Exercise aim: Pull every "logo" line out of the data below.
◇ ◇ ◇
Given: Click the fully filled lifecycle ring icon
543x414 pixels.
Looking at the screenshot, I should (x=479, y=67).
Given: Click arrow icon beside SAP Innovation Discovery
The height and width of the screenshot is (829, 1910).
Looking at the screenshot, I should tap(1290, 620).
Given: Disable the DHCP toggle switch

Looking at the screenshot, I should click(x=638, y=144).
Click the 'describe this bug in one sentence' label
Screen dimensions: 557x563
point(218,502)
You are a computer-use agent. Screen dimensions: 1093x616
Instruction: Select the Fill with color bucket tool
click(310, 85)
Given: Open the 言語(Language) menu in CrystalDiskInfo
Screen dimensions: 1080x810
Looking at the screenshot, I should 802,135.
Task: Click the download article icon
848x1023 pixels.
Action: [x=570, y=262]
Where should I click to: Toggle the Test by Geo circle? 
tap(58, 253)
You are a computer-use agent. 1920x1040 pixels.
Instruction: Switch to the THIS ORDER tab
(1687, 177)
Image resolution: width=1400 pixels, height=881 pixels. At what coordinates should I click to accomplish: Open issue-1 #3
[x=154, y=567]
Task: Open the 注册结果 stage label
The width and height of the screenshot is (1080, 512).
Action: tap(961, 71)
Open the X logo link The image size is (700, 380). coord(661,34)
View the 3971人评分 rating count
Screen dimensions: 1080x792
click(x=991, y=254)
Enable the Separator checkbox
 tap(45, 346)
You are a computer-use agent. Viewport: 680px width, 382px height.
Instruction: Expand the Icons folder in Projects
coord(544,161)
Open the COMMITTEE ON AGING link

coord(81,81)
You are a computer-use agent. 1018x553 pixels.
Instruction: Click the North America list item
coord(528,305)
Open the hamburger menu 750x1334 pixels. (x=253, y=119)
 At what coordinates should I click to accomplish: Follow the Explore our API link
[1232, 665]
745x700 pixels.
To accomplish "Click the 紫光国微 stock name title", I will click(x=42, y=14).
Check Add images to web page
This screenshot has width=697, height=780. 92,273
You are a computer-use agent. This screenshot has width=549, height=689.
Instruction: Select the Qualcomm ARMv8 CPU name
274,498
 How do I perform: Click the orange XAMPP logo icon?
◇ ◇ ◇
Exercise result:
Open the X logo link The image size is (700, 380). coord(661,34)
 How do I perform: Click the orange XAMPP logo icon?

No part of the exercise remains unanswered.